- [Problem]
Please rewrite the data, requests included, starting with the line that contains "At what coordinates" and going on through the end of the data. Scale every coordinate in the answers by 1.4 and round each to a whole number, with halves rounded up. Leave the pictures out.

- [Extracted information]
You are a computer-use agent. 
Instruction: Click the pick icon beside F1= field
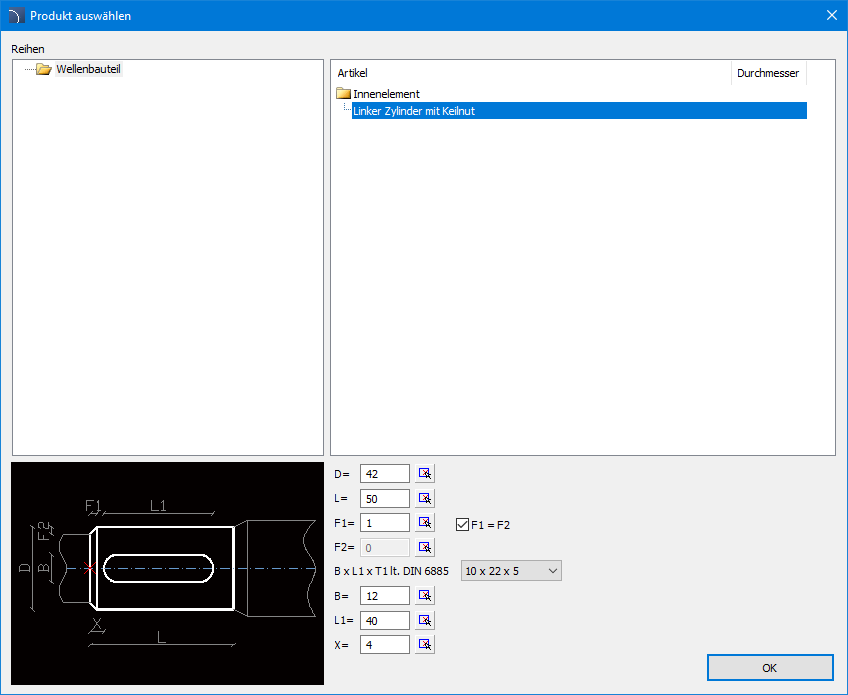tap(425, 523)
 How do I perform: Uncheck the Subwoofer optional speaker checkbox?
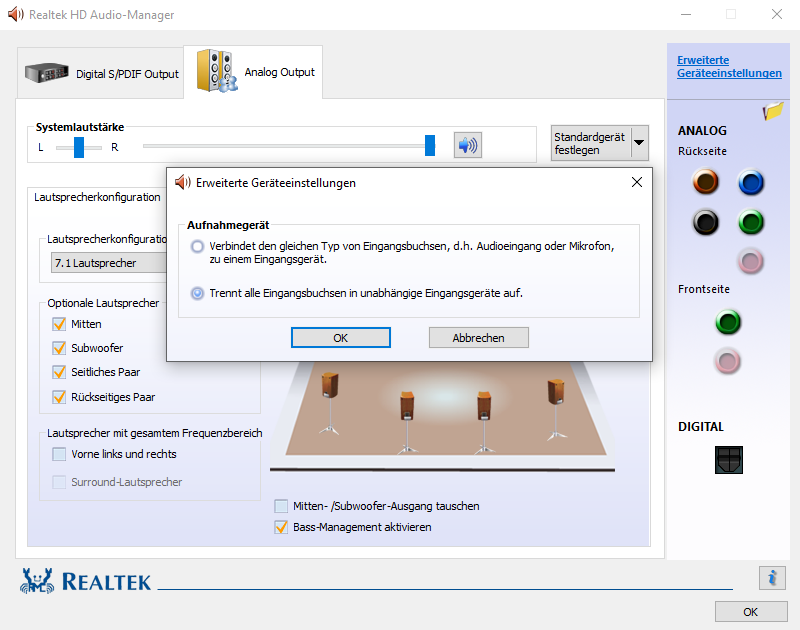point(57,347)
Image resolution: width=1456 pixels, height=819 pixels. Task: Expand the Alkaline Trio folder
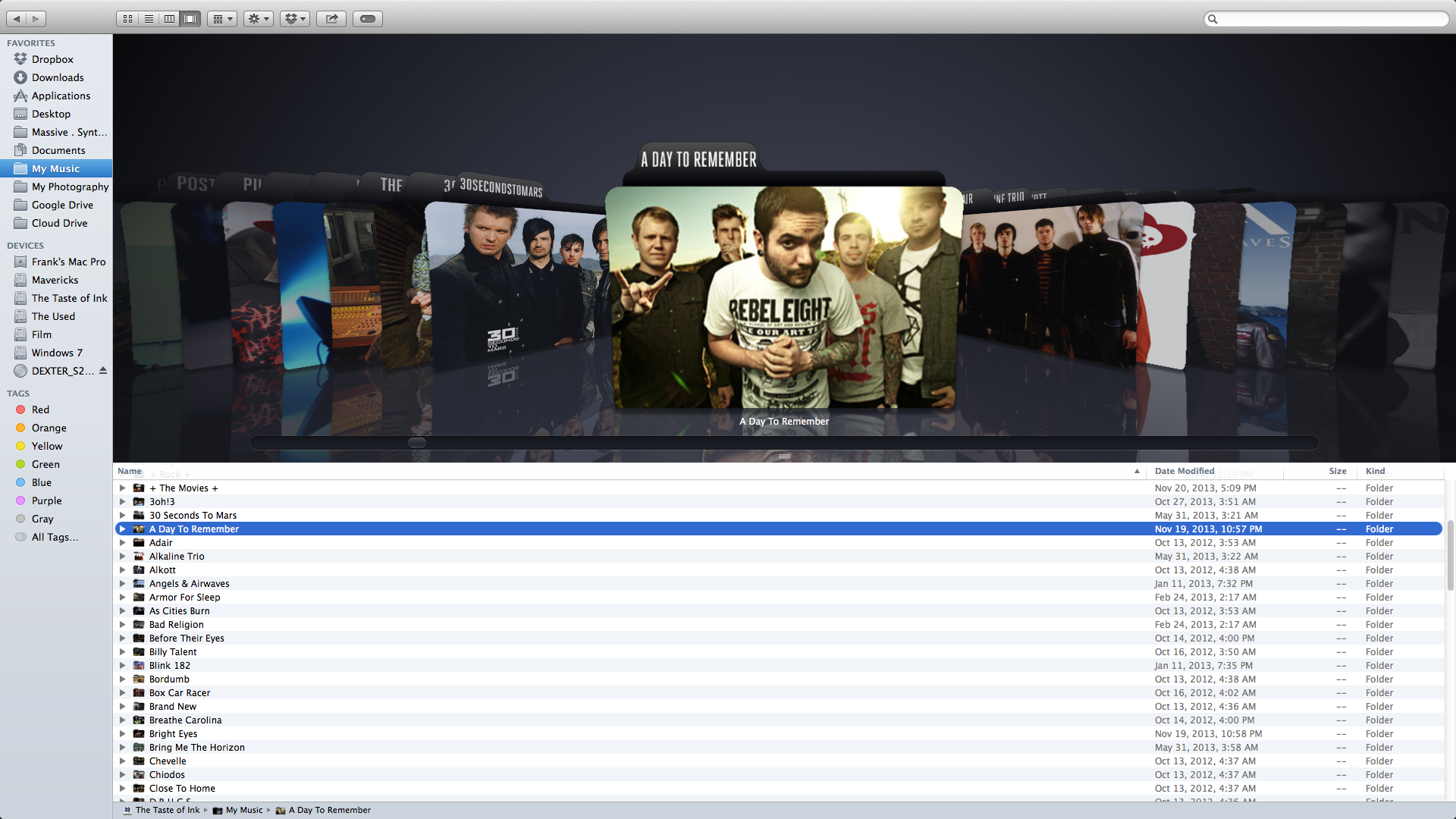[122, 557]
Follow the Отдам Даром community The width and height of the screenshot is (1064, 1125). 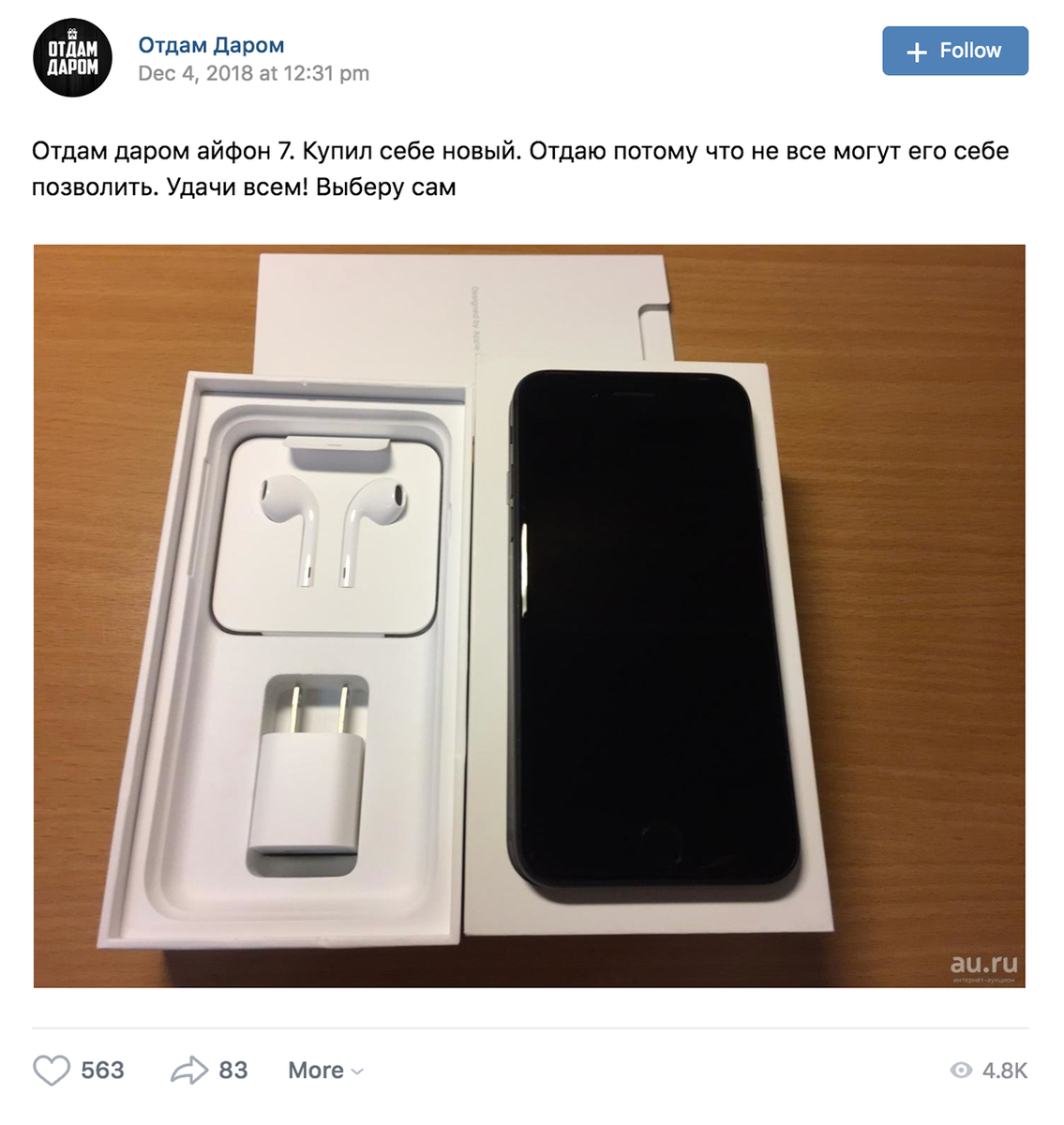coord(954,51)
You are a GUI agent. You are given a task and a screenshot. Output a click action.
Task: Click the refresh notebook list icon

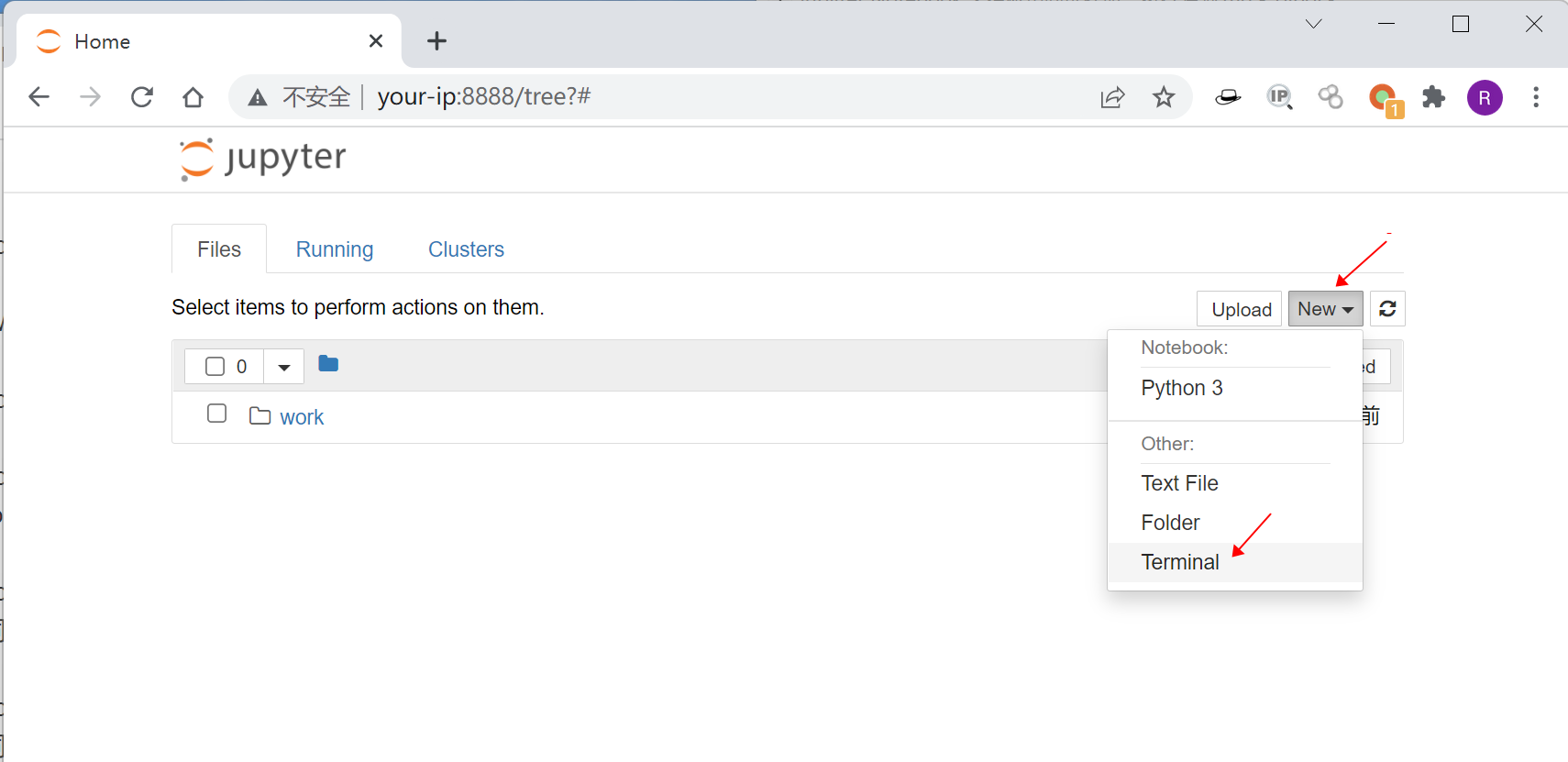tap(1387, 309)
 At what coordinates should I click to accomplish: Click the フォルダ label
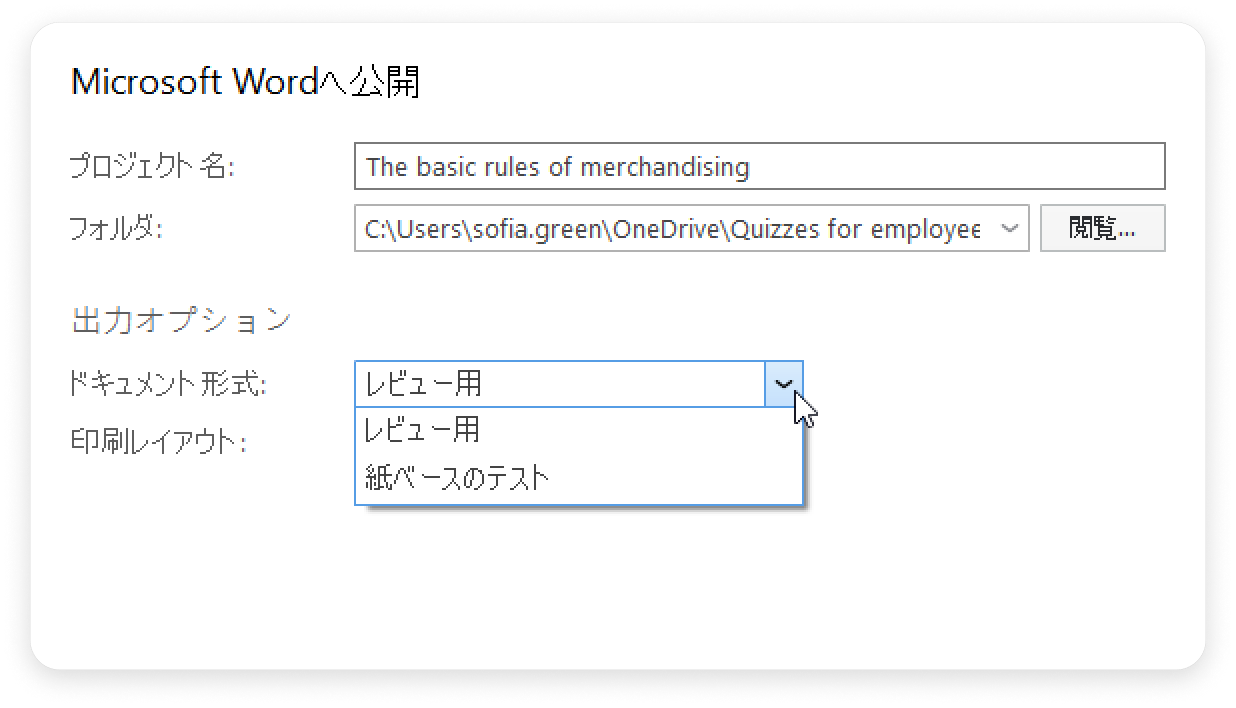pyautogui.click(x=116, y=229)
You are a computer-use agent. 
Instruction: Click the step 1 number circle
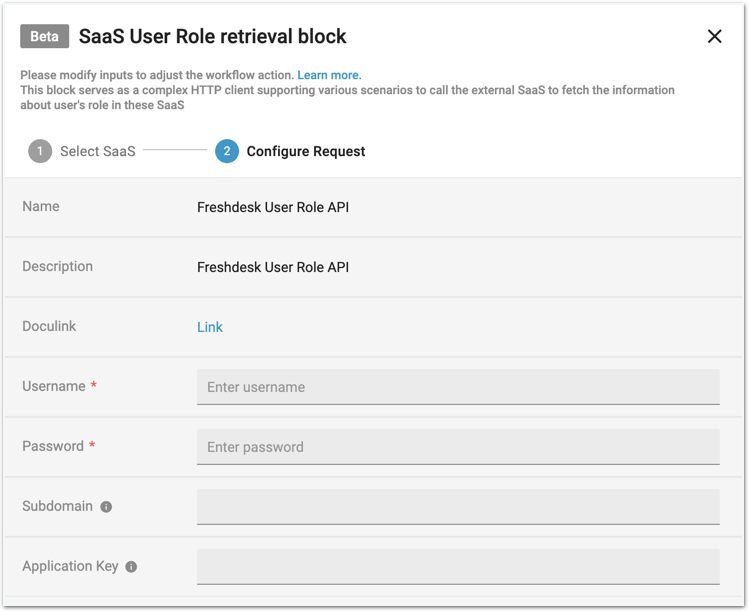coord(40,151)
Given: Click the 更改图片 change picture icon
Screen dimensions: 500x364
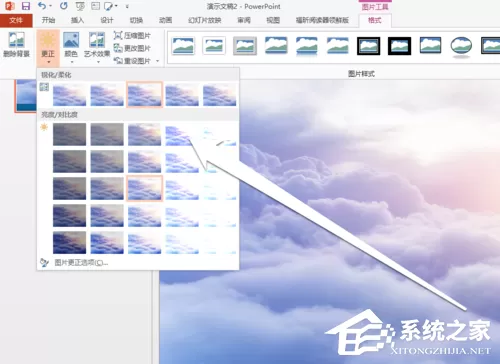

- [Exercise answer]
 At what coordinates should I click to accomplish: Click the フォルダ label
pyautogui.click(x=162, y=321)
You are a computer-use agent. 
Instruction: Click the step 1 number circle
coord(56,211)
Given: Click the 更改图片 change picture icon
Screen dimensions: 500x364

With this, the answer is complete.